5.2 Le recours et le rapport aux mesures et aux programmes d’aide à l’insertion

Par rapport aux mesures et aux programmes institutionnels d’aide à l’insertion socioprofessionnelle, les données de la recherche montrent que la majorité des jeunes n’ont pas fait appel à une telle ressource. Seulement 31 jeunes de l’ensemble de l’échantillon (98) y ont eu recours, ce qui nous autorise à avancer l’hypothèse d’une certaine désaffiliation institutionnelle par rapport à la recherche d’emploi chez les jeunes sans diplôme qui, à prime abord, sont ceux qui auraient le plus besoin de ces mesures.
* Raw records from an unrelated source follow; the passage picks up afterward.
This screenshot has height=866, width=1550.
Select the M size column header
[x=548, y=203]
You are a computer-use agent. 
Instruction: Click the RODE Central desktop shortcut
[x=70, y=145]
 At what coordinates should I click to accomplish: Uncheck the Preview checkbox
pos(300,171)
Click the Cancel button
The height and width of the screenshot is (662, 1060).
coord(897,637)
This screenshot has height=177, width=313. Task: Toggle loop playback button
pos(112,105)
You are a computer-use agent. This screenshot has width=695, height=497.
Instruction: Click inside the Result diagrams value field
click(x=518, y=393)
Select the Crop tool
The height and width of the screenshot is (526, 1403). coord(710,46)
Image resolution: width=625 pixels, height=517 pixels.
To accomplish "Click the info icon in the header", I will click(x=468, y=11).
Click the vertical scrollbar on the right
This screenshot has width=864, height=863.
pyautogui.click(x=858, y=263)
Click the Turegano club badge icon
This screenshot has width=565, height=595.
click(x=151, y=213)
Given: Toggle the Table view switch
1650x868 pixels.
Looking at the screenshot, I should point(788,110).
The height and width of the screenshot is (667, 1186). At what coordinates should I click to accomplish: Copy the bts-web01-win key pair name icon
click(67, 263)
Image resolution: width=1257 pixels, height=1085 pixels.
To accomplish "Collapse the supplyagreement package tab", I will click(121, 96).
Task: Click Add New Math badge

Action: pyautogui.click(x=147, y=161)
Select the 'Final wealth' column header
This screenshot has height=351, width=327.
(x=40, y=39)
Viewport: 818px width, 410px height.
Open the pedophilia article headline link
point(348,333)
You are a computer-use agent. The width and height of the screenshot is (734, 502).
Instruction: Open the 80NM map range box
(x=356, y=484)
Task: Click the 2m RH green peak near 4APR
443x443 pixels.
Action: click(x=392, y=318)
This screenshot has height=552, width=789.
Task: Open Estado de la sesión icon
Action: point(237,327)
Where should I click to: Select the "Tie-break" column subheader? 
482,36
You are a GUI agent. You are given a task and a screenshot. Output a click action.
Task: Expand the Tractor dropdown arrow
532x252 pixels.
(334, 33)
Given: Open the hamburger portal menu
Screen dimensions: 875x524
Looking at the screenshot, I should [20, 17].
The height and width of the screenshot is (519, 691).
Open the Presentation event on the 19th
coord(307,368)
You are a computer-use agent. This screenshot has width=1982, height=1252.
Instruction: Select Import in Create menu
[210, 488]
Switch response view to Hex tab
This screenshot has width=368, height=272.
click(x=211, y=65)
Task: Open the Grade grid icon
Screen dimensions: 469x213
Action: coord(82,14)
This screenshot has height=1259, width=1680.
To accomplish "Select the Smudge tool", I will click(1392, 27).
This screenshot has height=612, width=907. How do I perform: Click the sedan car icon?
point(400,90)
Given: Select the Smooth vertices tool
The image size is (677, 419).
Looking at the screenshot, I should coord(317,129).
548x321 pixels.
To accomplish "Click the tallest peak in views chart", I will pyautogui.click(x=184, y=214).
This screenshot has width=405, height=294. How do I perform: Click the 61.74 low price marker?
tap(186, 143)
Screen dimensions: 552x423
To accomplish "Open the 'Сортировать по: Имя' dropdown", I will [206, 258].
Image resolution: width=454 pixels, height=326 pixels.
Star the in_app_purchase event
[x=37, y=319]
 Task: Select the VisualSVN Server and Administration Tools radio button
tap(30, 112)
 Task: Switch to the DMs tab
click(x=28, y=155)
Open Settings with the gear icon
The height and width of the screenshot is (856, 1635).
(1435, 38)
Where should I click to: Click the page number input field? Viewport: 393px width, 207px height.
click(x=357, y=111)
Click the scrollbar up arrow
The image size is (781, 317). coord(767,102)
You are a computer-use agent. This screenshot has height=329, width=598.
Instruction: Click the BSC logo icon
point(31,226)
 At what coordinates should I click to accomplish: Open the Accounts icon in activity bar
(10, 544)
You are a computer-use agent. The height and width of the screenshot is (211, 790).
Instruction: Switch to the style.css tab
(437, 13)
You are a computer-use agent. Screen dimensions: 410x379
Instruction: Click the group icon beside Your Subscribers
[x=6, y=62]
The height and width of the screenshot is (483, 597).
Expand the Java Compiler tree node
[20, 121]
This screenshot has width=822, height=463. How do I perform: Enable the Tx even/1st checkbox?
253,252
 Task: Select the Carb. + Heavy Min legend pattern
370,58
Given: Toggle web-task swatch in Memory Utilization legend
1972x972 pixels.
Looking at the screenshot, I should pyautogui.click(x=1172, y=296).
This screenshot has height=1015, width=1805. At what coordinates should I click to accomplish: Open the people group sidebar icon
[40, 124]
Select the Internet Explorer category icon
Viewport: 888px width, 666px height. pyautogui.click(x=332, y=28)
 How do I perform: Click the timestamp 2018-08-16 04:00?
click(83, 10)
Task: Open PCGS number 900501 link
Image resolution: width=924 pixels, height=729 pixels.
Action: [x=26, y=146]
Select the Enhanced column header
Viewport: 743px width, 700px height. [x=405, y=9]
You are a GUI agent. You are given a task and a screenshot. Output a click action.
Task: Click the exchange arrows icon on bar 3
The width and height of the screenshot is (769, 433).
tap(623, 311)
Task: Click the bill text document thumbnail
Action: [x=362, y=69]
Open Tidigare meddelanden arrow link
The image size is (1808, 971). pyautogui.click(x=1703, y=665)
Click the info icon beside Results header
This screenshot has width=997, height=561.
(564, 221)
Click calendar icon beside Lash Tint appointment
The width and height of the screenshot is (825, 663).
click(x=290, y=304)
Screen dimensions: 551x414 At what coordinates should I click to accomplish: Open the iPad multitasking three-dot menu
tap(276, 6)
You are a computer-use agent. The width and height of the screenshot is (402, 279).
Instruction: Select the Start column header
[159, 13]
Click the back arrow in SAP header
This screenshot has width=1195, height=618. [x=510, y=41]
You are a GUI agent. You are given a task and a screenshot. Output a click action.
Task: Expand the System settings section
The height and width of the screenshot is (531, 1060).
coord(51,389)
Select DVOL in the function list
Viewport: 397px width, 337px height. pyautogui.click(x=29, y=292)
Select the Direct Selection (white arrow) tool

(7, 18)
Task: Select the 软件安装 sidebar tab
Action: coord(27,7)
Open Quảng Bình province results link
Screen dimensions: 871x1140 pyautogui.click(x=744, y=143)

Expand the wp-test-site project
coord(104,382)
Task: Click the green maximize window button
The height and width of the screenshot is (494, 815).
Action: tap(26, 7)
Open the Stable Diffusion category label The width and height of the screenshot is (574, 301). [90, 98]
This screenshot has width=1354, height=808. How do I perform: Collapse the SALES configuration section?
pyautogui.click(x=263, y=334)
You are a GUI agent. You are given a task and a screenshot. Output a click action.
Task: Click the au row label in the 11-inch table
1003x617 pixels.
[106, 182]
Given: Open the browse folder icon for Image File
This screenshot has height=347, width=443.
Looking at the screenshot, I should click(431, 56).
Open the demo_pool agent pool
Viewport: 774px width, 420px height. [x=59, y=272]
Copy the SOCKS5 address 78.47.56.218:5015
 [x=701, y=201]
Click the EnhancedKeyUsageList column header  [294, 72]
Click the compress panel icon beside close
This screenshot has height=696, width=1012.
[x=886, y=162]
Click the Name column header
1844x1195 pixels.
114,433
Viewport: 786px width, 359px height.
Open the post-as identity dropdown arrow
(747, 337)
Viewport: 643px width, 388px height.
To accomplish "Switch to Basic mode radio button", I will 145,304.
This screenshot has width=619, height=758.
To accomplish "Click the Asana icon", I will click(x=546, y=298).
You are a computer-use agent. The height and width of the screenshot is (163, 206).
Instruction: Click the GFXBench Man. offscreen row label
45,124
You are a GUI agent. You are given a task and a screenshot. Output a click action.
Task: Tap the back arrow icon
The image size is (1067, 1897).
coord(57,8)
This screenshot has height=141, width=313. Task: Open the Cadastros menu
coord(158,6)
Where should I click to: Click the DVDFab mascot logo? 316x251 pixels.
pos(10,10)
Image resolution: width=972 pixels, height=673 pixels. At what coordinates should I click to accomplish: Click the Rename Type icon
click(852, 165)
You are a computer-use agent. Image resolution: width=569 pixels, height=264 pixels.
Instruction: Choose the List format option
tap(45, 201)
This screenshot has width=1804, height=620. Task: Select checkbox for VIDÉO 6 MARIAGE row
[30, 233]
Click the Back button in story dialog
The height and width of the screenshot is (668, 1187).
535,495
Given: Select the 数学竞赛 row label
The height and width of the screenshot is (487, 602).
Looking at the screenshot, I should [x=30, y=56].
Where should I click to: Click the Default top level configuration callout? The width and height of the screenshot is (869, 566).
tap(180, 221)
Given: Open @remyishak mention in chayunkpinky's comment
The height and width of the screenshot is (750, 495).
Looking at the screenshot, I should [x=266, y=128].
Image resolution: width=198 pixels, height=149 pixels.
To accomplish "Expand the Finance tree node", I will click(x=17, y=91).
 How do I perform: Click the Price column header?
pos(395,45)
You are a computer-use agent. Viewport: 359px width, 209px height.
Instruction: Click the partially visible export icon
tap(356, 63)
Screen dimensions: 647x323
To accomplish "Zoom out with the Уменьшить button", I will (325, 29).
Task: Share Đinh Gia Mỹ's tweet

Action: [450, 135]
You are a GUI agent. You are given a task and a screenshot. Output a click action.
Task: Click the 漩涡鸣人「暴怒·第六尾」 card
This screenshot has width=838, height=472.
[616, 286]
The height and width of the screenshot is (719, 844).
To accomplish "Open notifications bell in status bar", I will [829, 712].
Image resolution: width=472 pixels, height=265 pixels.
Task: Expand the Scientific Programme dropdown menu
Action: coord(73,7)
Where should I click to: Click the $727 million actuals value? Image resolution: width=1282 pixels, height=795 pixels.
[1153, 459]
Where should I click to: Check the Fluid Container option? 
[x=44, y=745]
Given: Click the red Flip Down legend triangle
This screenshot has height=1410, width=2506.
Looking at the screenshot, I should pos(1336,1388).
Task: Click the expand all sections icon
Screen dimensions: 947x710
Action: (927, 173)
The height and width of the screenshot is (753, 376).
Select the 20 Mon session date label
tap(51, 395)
Le profil des programmes et des mesures auxquels une partie des jeunes a fait appel est assez diversifié. On y retrouve les Carrefours jeunesse-emploi (les plus souvent cités), les centres de placement d’Emploi-Québec, des entreprises d’insertion comme La Relance, des services d’orientation professionnelle dans les écoles que les jeunes ont fréquentées avant la sortie du système d’éducation, des programmes spécifiques comme Jeunes Volontaires ou SAGE (aide au démarrage d’entreprises), des organismes privés de placement en emploi, des organismes communautaires spécialisés, etc. Deux jeunes de notre échantillon ont également fait référence à l’aide sociale en tant que moyen d’aide à l’insertion.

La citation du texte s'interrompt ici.